#### EXCERPT PROVIDED
SIM has recently partnered together with TEAM Nepal in recruitment of medical workers for several exciting medical facilities in Nepal. We feel that TEAM's vision and strategy of service in Nepal mirrors much of what SIM wants to be involved in there. Since our team so far is small on the ground, it makes sense to join forces and work together expanding the kingdom.
Some may realize that medical missions in Nepal already have a long history, but for most of this time, the primary players in medical missions were the foreign missions who came in and set up mission hospitals. Over the last five years, the Nepali church has taken on the vision of using various platforms, one of which is medicine, for missions. As the church's capacity continues to grow, Nepali Christians are taking more and more responsibility in this area. In the last year, a Christian indigenous mission organization has taken over management and operation of two former TEAM mission hospitals.
This is an exciting move but also leads some to ask, "If these hospitals have now been handed over to Nepali run organizations, why do we need to be involved still?" The answer to that is simple: Human Development and Community Services (HDCS), the indigenous mission that has taken over both TEAM hospitals, has asked TEAM to continue to partner with them in the areas of human resources and some capital expenditures over the next decade to complete the transition process to complete national control.
########
#### DATA SHOWN
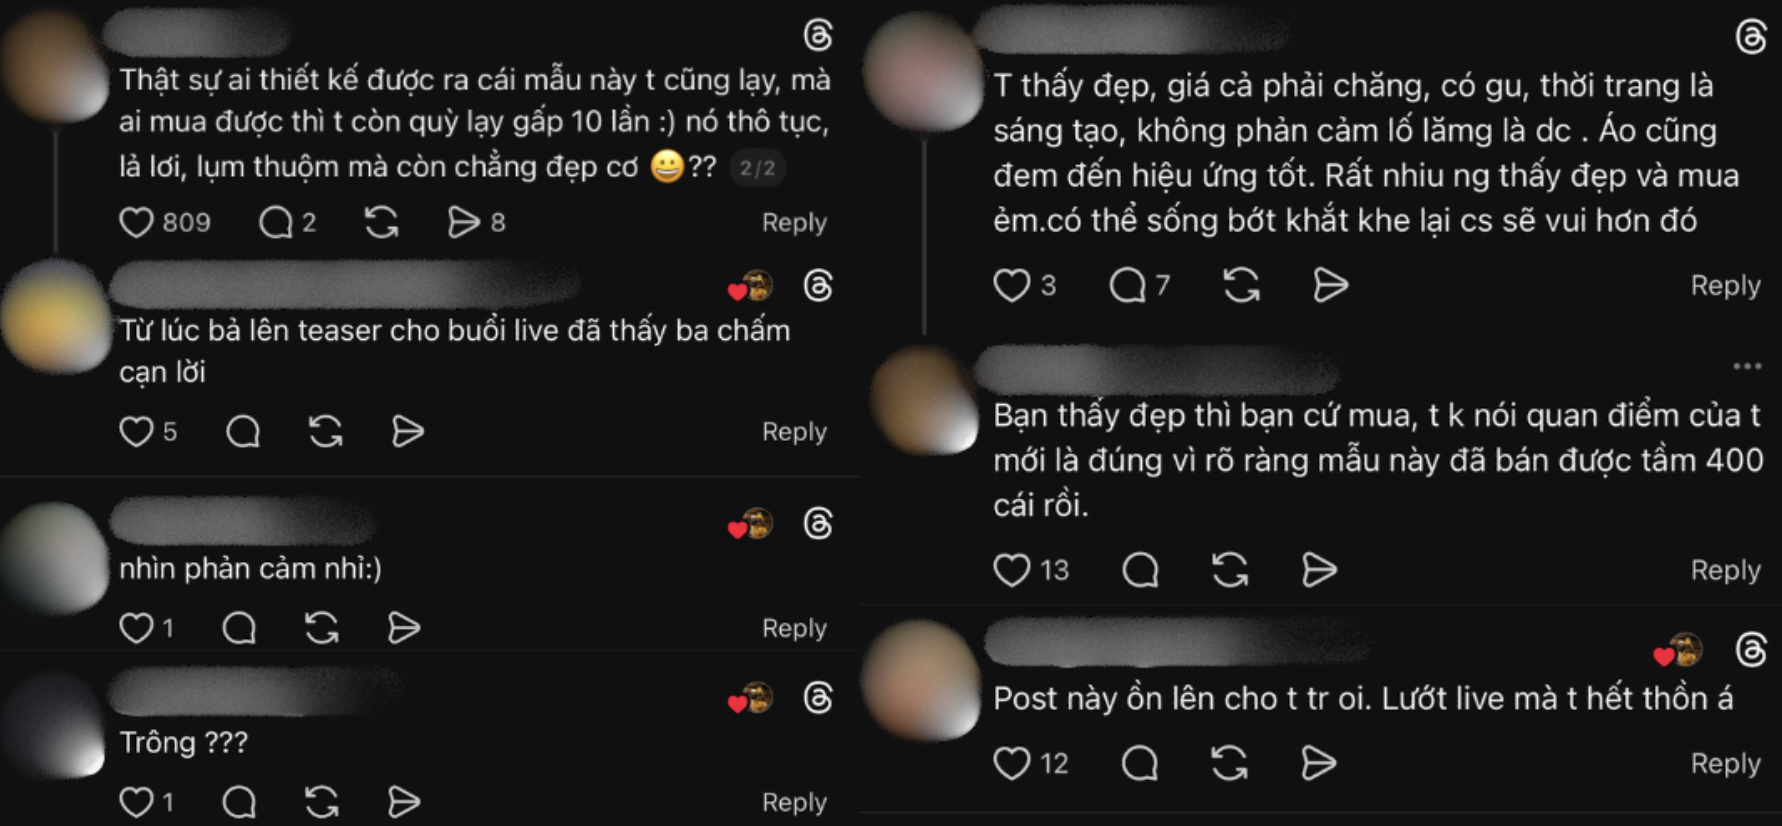Expand the 2/2 comment page indicator
Viewport: 1782px width, 826px height.
pos(757,168)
########
* [TASK REQUIREMENTS]
[1] In the text about SIM's partnership with TEAM Nepal, which organization has taken over both former TEAM mission hospitals?
[2] Write the next part of the text about SIM's partnership with TEAM Nepal, starting after its final sentence.

* [RESPONSES]
[1] Human Development and Community Services (HDCS), an indigenous mission organization, has taken over both hospitals.

[2]
So, as you read through the following goals for the work in medical missions, we welcome your inquiries: 1. Continue to provide quality medical care in the tradition of mission hospitals, provide medical care with an underlying biblical ethos to the poor in remote areas of the country which still have a lack of health care. 2. To support these hospitals to be operationally self-sustainable; be able to operate these hospitals without having to rely on contributions from foreign sources. 3. To encourage these hospitals to be transformed into medical training institutions. By training, these hospitals will not only impact the students who come through Christian influence, but will also build the number of Nepali health workers in rural areas. 4. Reach Nepali medical students for Christ through daily interaction as a teacher of medicine with a biblical ethos.
We'll know the job is done when we see the self-sustaining training hospitals that are using medicine as a vehicle to build credibility among their own communities and model a holistic view of what the Gospel calls them to do.